Bringing ocean science on board

Ever since the 1930s, our ships have been collecting data about the waters we sail through, helping scientists to improve their understanding of the sea.

The FerryBox 

An unassuming grey box sits in the engine rooms of some of our Coastal Express ships. As the ship sails the Norwegian coast, the sound of a small pump can be heard every minute, sucking up seawater from outside and into the mysterious cabinet through a small intake.

This is the FerryBox measuring device. Housed within its casing are a variety of fascinating sensors that analyze seawater temperature, salinity, oxygen, chlorophyll, organic carbon, particle content, and other important ocean variables.

As part of a global initiative to learn more about our seas, the data collected by the FerryBox is then transferred via satellite back to The Norwegian Institute for Water Research (NIVA). Researchers there then pore over the figures to monitor and understand variations in the marine environment. The data is key in making more accurate models and in predicting the state of the seas in the future.

Kai Sørensen, Senior Researcher at NIVA, was one of the first people to introduce the FerryBox to Norway twenty years ago. According to Sørensen, without the cooperation of The Hurtigruten Coastal Express, this important research would be much harder to achieve.

"The ships are able to collect data on a weekly basis, which makes the results more accurate and speeds up the process. The alternative would have been to use many separate boats to do it, which would have been less frequent," he says.

Observing changes 

The data collected has revealed some poignant discoveries. One of them is the increase in coastal darkening. “On the surface, you might not think a darker looking ocean means anything”, Sørensen says. “But actually, what’s happening is that as winter temperatures get milder due to climate change, freshwater from the inland swamps and rivers trickles out into the ocean, bringing more and more organic material with it,” he explains. 

“As the nutrients from the inland freshwater mixes with salt water, it can sometimes lead to larger algae blooms. These in turn can become toxic and poison the nearby fish. We’ve already had issues with this connected to aquaculture in Northern Norway,” Sørensen warns. 

He offers some optimism, however. “Thankfully, we’ve got consistent, valuable data from FerryBoxes on The Coastal Express ships. This allows scientists like me to check on seasonal and long-term ocean warming, and the timing and duration of algae blooms”.  

Sørensen continues, “The FerryBox is equipped to measure chlorophyll-a fluorescence which correlates to algae biomass. It can also take readings on pH, which is an indicator of the impact of fossil fuels and carbon dioxide on the oceans, known as ocean acidification.”  

“We’re also testing one of the latest features of the FerryBox system which allows it to collect microplastic samples along the Coastal Express route. These samples can be further analysed in NIVA laboratories,” he adds.

At your fingertips

As a guest on board with us, you have the opportunity to learn about the sea you’re sailing through in more detail. Data from the FerryBox is displayed directly on an interactive touchscreen console located on selected ships, raising awareness about pressing environmental issues. 

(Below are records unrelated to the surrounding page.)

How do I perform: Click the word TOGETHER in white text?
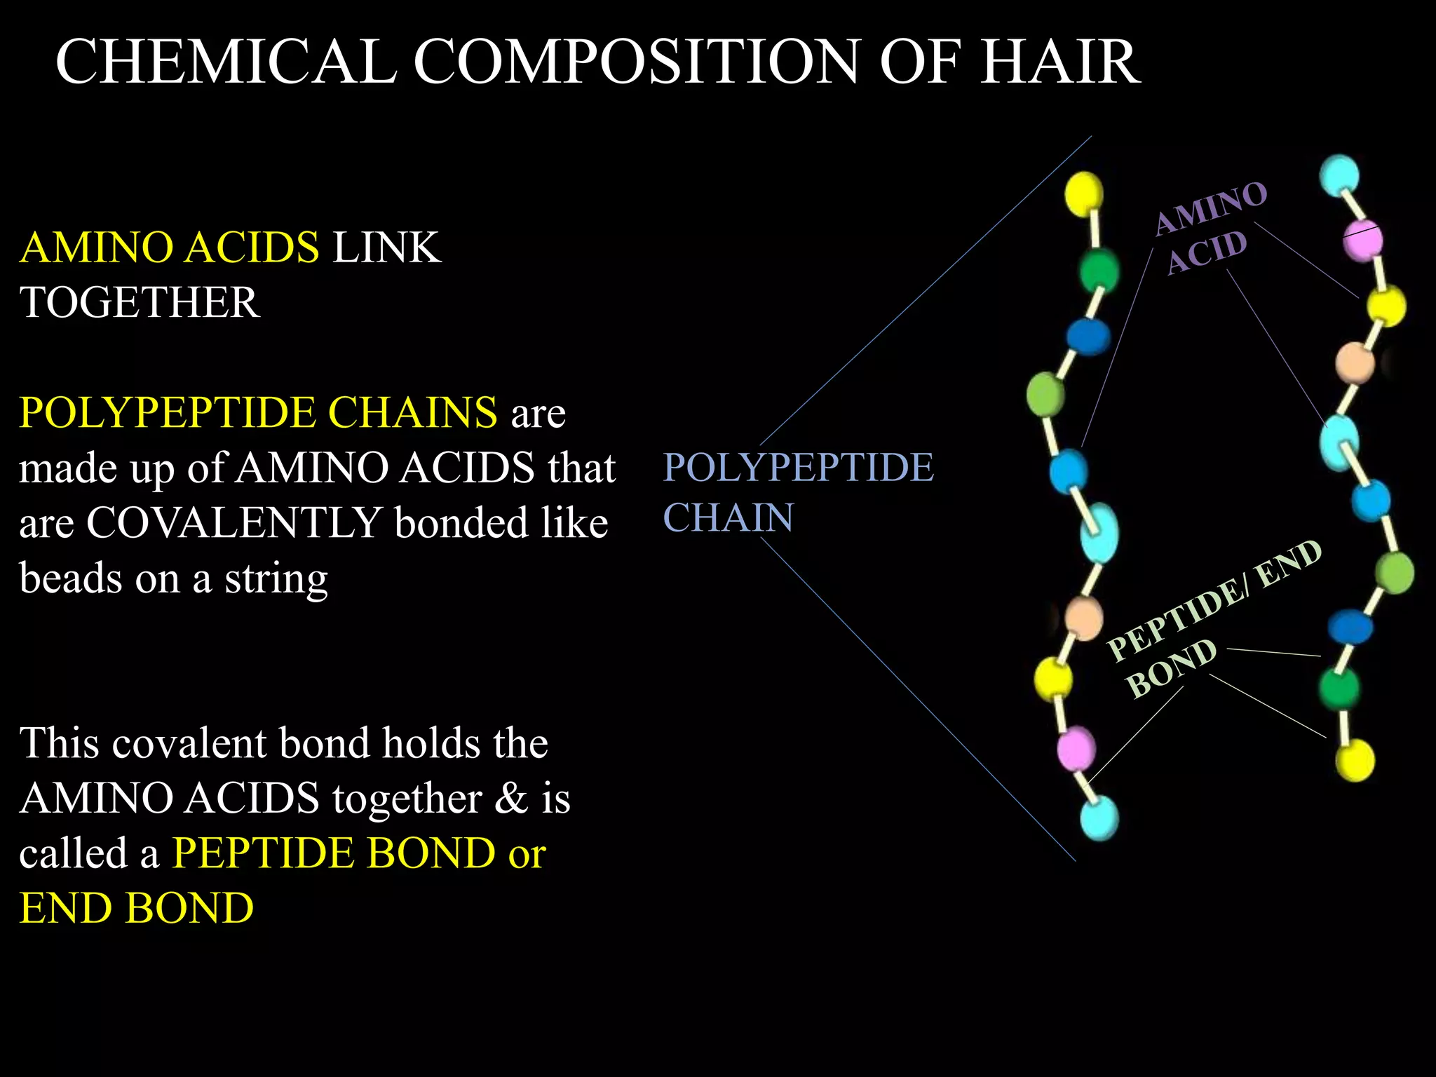tap(140, 302)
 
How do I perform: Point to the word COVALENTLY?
tap(233, 523)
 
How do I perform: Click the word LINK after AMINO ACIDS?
tap(386, 248)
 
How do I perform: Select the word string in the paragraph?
tap(276, 579)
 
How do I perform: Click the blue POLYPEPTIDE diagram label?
tap(798, 467)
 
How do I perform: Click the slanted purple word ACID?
tap(1207, 252)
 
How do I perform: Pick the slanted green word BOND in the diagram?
tap(1170, 668)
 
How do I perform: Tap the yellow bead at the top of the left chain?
tap(1083, 194)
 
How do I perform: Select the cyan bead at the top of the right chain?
tap(1339, 175)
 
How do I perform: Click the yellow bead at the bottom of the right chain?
tap(1355, 760)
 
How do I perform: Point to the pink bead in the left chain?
tap(1076, 747)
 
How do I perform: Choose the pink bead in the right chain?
tap(1362, 240)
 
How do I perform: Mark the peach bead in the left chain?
tap(1084, 617)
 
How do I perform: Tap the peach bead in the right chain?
tap(1355, 363)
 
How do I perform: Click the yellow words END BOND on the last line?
tap(137, 909)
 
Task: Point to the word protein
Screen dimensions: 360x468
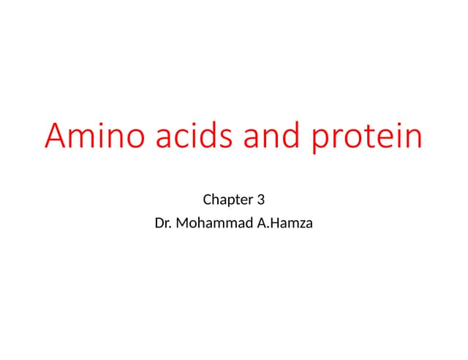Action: click(x=367, y=139)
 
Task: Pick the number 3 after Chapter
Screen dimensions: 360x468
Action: click(x=260, y=199)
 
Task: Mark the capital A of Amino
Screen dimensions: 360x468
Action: click(x=57, y=137)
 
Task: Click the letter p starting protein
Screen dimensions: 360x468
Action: click(x=321, y=141)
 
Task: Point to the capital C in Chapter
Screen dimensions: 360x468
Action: click(x=205, y=199)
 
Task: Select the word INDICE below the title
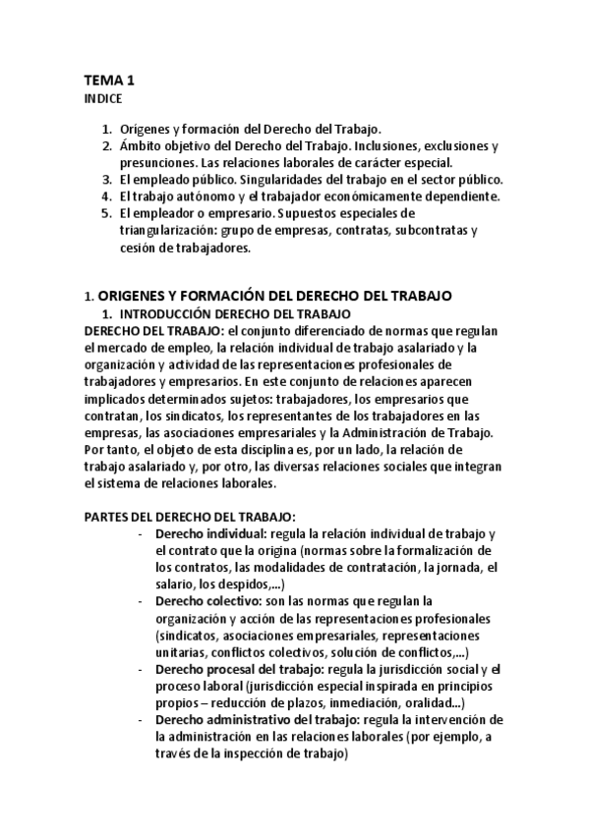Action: point(102,99)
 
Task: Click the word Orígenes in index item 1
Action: point(145,130)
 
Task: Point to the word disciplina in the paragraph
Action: point(241,449)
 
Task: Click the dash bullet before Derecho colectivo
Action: point(143,599)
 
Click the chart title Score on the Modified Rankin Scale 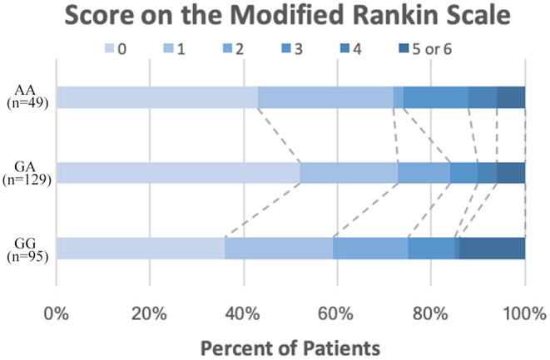tap(275, 17)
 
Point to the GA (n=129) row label tap(28, 172)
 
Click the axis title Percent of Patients tap(290, 343)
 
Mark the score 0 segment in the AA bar tap(156, 97)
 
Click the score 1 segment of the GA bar tap(349, 173)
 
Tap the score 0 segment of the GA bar tap(178, 173)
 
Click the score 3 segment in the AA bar tap(436, 97)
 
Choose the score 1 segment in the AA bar tap(325, 97)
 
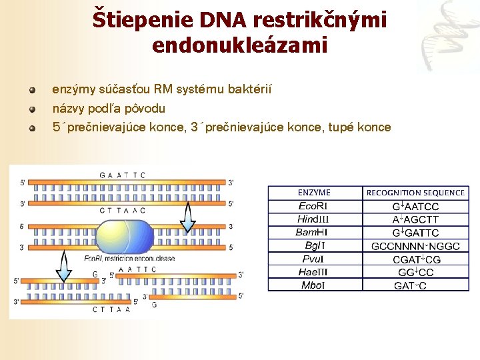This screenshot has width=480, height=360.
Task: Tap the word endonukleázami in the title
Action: [240, 45]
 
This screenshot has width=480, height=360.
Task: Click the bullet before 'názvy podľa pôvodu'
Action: [31, 108]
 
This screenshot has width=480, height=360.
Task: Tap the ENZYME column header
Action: [314, 193]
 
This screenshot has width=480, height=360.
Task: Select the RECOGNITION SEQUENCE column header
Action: [415, 193]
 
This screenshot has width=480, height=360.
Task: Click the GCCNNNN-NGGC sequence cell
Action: [415, 246]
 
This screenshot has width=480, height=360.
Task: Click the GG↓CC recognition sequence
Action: [415, 272]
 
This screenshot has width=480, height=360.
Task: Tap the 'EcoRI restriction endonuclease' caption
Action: [129, 258]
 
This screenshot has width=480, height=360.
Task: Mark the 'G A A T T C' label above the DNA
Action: [122, 175]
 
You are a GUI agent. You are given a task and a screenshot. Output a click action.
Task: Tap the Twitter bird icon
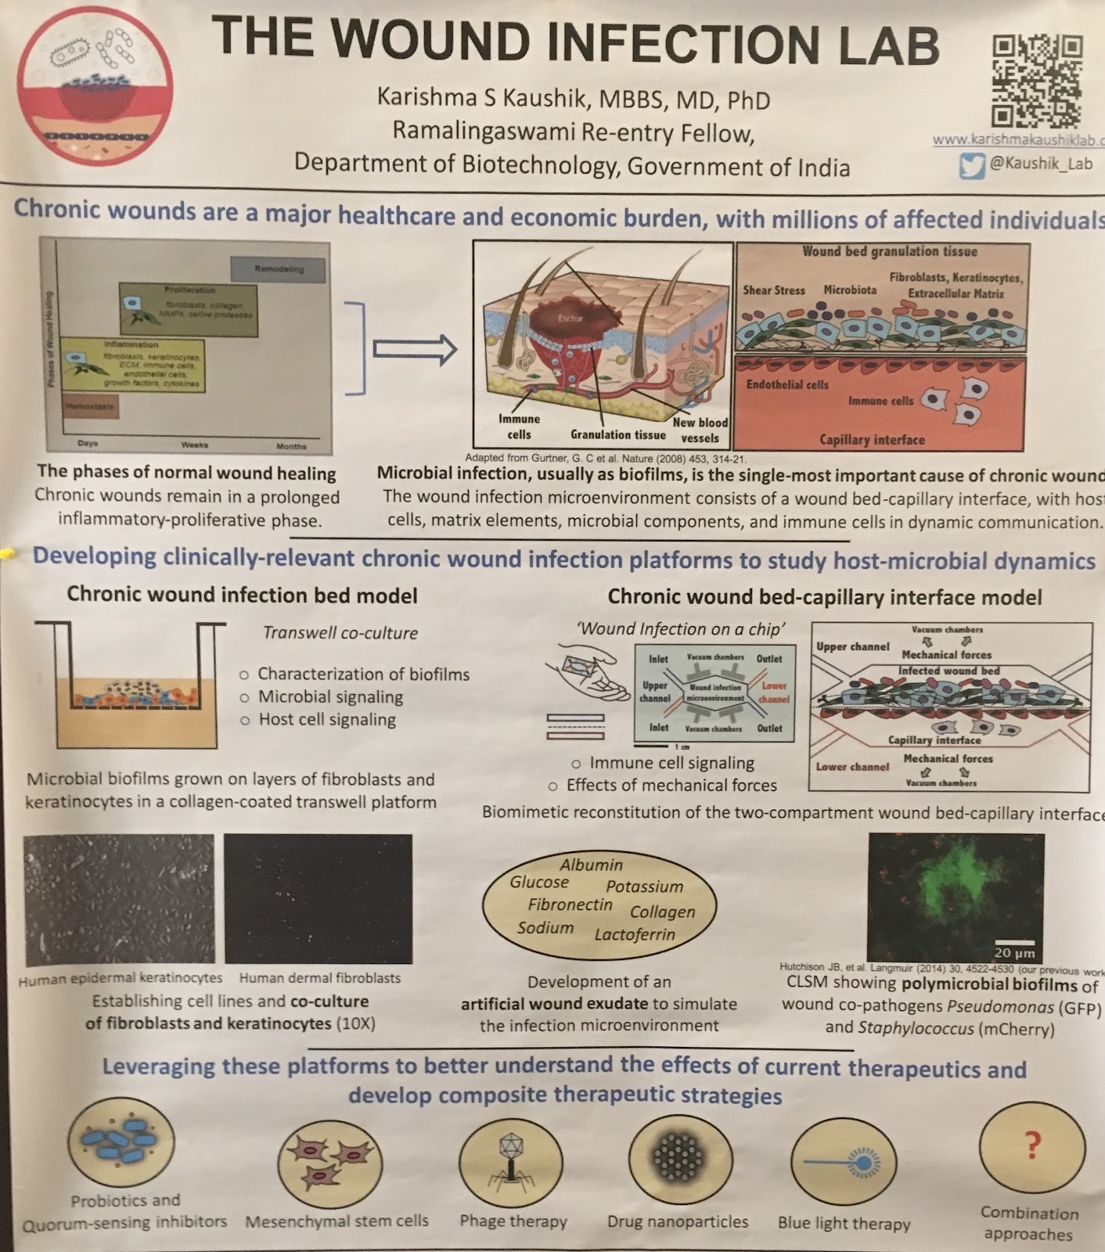click(971, 165)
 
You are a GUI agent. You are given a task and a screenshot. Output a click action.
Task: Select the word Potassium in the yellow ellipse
click(644, 887)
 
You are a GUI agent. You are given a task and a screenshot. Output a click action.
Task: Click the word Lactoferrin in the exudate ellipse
click(634, 934)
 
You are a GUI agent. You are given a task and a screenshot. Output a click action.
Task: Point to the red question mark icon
click(1032, 1146)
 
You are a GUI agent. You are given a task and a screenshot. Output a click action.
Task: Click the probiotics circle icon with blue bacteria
click(121, 1142)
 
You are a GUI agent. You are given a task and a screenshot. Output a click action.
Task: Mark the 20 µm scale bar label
click(1014, 952)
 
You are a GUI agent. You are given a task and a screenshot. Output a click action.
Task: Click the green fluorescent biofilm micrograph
click(956, 897)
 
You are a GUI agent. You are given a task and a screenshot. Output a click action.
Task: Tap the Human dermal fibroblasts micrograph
click(318, 898)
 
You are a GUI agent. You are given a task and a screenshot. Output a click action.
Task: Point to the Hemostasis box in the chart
click(90, 407)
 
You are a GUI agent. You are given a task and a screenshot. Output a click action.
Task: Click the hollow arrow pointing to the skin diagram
click(414, 349)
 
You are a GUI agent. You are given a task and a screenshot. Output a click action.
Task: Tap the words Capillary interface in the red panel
click(872, 440)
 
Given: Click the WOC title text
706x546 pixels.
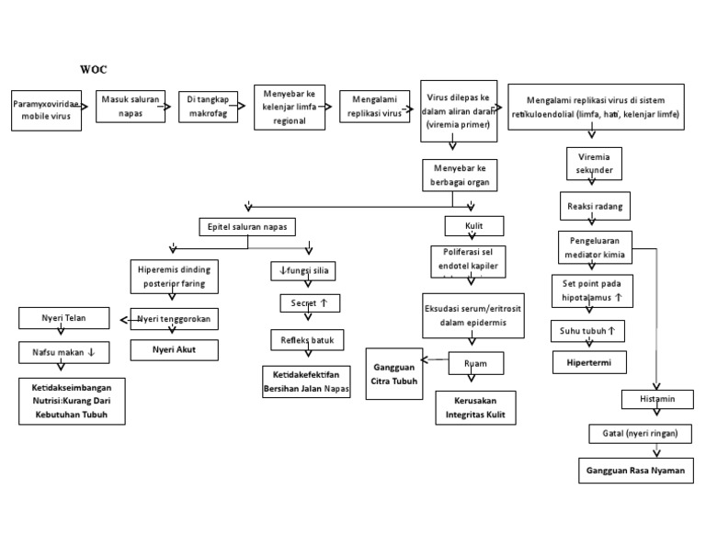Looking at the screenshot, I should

Sørensen is very happy about the engagement from guests. “We thought they might be interested in seeing how the surrounding sea is doing, but we didn’t expect people to be this enthusiastic! We included information about our research into the consoles, and the guests seem to enjoy taking their time to learn more”, he says cheerfully. 

“New technology has made a big difference in our ability to understand the ocean. The data gathered from FerryBoxes on The Hurtigruten Coastal Express has played an important role in where we are today, and it will continue to do so going forward,” concludes Sørensen.   “Combined with advanced research, I believe the data collected will help us rise to meet the challenges of climate change, and be key in navigating us towards a sustainable future.”